Entries supplied
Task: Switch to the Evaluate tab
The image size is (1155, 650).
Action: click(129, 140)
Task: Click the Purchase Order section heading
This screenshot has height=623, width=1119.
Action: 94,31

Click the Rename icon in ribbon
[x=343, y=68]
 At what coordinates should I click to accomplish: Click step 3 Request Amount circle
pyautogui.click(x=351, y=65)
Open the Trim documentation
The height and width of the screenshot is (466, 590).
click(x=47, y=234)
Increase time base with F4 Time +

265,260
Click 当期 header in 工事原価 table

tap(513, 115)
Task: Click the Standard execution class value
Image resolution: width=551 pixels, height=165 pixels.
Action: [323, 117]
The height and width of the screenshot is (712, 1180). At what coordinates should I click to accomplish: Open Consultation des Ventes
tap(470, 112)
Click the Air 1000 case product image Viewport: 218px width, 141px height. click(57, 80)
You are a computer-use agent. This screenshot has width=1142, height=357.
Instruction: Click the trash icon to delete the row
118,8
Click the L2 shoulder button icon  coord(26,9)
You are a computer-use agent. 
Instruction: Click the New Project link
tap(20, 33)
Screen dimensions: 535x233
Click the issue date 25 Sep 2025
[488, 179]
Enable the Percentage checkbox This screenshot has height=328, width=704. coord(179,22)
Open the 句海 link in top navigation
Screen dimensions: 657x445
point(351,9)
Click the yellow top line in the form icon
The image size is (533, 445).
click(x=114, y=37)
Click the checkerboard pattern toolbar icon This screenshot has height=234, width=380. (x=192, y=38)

Exercise instructions
Check each line of the data above for the string "agent", and copy the ones that have it.

The completed task
You are a computer-use agent. This screenshot has width=1142, height=357.
You are a computer-use agent. 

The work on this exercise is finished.